Iranian state news agency IRNA, via AFP, reports that Iran is set to Islamize Humanities in universities after supreme leader Ayatollah Ali Khamenei charged that Western teachings make students question religion. The new campaign will surely cause further regression in Humanities related education and research in Iran.

"The Institute for Humanities and Cultural Studies was tasked by the Supreme Cultural Revolution Council to revise the Human Sciences curricula," the agency said.

"In our country a large part of the syllabus... is not in line with our Iranian-Islamic culture. This calls for a revision," it quoted institute head Hamid Reza Ayatollahi as saying.

He said the body would revise the syllabus "based on the supreme leader's recommendations."
During a meeting with academics last week, Khamenei criticized human sciences taught in the Islamic republic's universities.

"If we teach a copy of what Westerners have said and written to our young people, then we are conveying to them both doubt and disbelief in Islamic principles and in our values," he said.

"Most human sciences are based on materialistic philosophies that see the human being as an animal," charged the all-powerful supreme leader.

He said he was "worried" that nearly two million students are currently majoring in human sciences.

Iranian universities are a hotbed of political activism, and suffered massive purges in the wake of the 1979 Islamic revolution during a 3-year “cultural revolution” aimed at Islamizing campuses and curricula. Scores of lecturers were sacked and students ejected after being perceived to be leftist or liberal.

President Mahmoud Ahmadinejad called for a purge of liberal and secular academic staff in 2006, a year that saw a number of lecturers forced into early retirement from leading universities.

More Women at Turkey’s Ministry of Education


Kamilpasha, a Turkey-based blog, recently had an interesting post concerning Turkey’s first woman Minister of Education.

Turkey’s Prime Minister Mr. Erdogan, head of neo-Islamist AK Party, reshuffled his cabinet in May 2009, replacing Mr. Hüseyin Çelik with Ms. Nimet Çubukçu. Ms. Çubukçu, a lawyer, was previously minister in charge of women and family affairs and had led some efforts to improve women’s rights. She was also involved in setting up a parliamentary gender equality commission in March 2009.

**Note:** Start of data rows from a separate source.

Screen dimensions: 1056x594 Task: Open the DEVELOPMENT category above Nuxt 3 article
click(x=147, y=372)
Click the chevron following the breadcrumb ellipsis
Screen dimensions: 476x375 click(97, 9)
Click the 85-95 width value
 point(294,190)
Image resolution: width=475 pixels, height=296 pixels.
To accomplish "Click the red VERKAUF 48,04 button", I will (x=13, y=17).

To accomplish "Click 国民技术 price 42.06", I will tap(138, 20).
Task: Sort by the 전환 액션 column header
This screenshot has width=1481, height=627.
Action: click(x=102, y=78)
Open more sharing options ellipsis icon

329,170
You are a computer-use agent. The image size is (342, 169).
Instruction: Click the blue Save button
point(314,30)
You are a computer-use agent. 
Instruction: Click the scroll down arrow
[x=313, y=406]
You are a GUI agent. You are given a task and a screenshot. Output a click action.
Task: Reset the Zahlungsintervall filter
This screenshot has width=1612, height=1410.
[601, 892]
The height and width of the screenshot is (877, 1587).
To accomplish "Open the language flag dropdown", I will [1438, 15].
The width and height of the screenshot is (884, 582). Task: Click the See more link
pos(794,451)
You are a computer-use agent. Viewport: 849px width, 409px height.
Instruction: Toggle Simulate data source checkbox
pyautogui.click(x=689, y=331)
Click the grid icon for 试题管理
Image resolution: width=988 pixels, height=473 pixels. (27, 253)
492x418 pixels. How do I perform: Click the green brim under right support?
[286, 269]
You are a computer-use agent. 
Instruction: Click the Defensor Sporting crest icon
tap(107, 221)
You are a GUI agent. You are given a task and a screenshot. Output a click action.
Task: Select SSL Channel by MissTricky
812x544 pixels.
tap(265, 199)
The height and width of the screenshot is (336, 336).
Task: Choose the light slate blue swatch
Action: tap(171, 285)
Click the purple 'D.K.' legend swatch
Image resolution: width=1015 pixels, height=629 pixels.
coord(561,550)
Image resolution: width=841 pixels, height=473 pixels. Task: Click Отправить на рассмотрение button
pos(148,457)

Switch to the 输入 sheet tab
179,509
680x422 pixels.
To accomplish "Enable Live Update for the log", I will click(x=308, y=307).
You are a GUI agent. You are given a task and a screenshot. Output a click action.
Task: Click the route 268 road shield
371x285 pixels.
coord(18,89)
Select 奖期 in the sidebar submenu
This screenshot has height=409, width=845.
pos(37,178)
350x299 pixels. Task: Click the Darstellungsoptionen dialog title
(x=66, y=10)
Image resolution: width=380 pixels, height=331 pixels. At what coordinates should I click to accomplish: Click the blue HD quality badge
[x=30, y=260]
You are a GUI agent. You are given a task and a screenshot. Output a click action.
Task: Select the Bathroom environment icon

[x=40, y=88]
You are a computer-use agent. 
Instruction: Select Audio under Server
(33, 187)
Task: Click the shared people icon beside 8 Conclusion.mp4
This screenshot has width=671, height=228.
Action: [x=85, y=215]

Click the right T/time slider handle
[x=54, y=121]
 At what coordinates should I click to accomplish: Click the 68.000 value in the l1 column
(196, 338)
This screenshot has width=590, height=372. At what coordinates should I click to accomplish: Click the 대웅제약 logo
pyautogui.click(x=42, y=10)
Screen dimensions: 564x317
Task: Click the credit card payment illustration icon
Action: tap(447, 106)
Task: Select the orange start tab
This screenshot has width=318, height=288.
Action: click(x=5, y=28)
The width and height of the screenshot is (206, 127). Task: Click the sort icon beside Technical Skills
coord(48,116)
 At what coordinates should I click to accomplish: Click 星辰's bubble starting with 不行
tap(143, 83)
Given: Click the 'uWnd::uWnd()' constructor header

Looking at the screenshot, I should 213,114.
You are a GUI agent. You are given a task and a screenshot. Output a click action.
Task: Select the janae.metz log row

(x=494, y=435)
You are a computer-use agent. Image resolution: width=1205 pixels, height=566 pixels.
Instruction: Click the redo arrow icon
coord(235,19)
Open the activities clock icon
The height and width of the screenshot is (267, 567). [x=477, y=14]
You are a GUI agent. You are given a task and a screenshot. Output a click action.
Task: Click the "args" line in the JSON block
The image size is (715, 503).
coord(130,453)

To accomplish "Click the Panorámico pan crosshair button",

According to Kamilpasha, when the new Minister came on board, she was very disturbed by the fact that women had been given no opportunities in the ministry. Of 16 general managers only one was a woman, there were no female permanent undersecretaries at all, and the number of female provincial education heads was next to none.

Now Çubukçu is about to clean house and to this end has readied a request to replace around 20 top ministry bureaucrats. Furthermore, she has announced that when positions become empty, women should be preferred candidates and when two candidates have the same qualifications, the woman should be hired.

It is rumored that former education minister Mr. Çelik, now an advisor to PM Erdogan, will try to stop her.